TASK DIRECTIONS: Copy out the lines of the records verbatim, from the line containing "Click the Done button" through the end of the records, including both ends.

Element and text location data:
::::::::

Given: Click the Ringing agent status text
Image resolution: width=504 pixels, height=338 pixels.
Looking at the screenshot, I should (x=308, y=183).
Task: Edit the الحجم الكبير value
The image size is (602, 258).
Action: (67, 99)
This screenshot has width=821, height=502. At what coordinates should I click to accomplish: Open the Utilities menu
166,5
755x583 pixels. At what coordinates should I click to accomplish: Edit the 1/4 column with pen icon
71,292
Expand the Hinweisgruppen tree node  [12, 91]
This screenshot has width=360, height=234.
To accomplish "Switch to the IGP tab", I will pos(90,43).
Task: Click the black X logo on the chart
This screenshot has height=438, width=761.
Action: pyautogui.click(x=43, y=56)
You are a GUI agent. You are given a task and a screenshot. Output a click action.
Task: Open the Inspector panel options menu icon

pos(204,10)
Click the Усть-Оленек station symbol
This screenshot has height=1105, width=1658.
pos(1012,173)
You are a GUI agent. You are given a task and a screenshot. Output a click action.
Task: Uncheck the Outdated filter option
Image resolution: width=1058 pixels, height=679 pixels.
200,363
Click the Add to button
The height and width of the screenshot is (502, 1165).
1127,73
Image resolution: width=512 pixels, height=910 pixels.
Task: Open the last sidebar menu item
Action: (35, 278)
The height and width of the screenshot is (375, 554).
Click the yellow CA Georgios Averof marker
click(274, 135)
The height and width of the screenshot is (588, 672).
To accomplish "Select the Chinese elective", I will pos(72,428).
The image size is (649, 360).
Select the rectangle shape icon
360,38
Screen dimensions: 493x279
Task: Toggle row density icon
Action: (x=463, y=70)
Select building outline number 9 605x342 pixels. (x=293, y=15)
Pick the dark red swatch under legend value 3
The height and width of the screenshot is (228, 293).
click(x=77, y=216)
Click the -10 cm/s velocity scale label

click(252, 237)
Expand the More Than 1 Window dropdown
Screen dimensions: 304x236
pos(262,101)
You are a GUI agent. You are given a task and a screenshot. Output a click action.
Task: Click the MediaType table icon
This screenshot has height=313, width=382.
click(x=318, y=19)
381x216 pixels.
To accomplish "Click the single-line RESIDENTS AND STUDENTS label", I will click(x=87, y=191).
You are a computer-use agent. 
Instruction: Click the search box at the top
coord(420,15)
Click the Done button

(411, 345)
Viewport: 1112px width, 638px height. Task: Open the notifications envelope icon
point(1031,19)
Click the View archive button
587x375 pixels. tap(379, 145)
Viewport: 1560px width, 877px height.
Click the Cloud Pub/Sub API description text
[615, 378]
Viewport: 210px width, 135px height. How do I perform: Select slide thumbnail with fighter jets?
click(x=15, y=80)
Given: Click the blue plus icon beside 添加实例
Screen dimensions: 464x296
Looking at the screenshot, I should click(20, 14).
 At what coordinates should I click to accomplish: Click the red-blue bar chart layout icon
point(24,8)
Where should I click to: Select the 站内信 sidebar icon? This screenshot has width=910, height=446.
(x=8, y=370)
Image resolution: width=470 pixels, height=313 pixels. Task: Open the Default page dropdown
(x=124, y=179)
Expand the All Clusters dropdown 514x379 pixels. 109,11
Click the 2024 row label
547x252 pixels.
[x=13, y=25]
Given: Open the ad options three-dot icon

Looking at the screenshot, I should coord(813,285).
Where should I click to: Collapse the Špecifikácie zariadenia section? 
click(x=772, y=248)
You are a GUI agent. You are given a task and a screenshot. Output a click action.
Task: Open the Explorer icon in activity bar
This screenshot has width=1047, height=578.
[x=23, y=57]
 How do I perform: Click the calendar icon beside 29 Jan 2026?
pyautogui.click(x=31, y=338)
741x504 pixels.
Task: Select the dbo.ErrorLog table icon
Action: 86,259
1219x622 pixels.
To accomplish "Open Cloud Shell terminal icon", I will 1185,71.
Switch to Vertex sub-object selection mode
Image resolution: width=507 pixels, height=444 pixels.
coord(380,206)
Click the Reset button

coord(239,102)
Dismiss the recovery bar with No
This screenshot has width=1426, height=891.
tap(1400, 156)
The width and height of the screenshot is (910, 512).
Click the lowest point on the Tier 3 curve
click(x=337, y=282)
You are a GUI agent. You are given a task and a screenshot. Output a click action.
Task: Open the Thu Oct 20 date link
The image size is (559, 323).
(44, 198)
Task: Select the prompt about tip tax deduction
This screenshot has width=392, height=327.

::::::::

OUTPUT OF THE EXERCISE:
Click the Done button

(411, 345)
Viewport: 1112px width, 638px height. Task: Open the notifications envelope icon
point(1031,19)
Click the View archive button
587x375 pixels. tap(379, 145)
Viewport: 1560px width, 877px height.
Click the Cloud Pub/Sub API description text
[615, 378]
Viewport: 210px width, 135px height. How do I perform: Select slide thumbnail with fighter jets?
click(x=15, y=80)
Given: Click the blue plus icon beside 添加实例
Screen dimensions: 464x296
Looking at the screenshot, I should click(20, 14).
 At what coordinates should I click to accomplish: Click the red-blue bar chart layout icon
point(24,8)
Where should I click to: Select the 站内信 sidebar icon? This screenshot has width=910, height=446.
(x=8, y=370)
Image resolution: width=470 pixels, height=313 pixels. Task: Open the Default page dropdown
(x=124, y=179)
Expand the All Clusters dropdown 514x379 pixels. 109,11
Click the 2024 row label
547x252 pixels.
[x=13, y=25]
Given: Open the ad options three-dot icon

Looking at the screenshot, I should coord(813,285).
Where should I click to: Collapse the Špecifikácie zariadenia section? 
click(x=772, y=248)
You are a GUI agent. You are given a task and a screenshot. Output a click action.
Task: Open the Explorer icon in activity bar
This screenshot has width=1047, height=578.
[x=23, y=57]
 How do I perform: Click the calendar icon beside 29 Jan 2026?
pyautogui.click(x=31, y=338)
741x504 pixels.
Task: Select the dbo.ErrorLog table icon
Action: 86,259
1219x622 pixels.
To accomplish "Open Cloud Shell terminal icon", I will 1185,71.
Switch to Vertex sub-object selection mode
Image resolution: width=507 pixels, height=444 pixels.
coord(380,206)
Click the Reset button

coord(239,102)
Dismiss the recovery bar with No
This screenshot has width=1426, height=891.
tap(1400, 156)
The width and height of the screenshot is (910, 512).
Click the lowest point on the Tier 3 curve
click(x=337, y=282)
You are a GUI agent. You are given a task and a screenshot. Output a click action.
Task: Open the Thu Oct 20 date link
The image size is (559, 323).
(44, 198)
Task: Select the prompt about tip tax deduction
This screenshot has width=392, height=327.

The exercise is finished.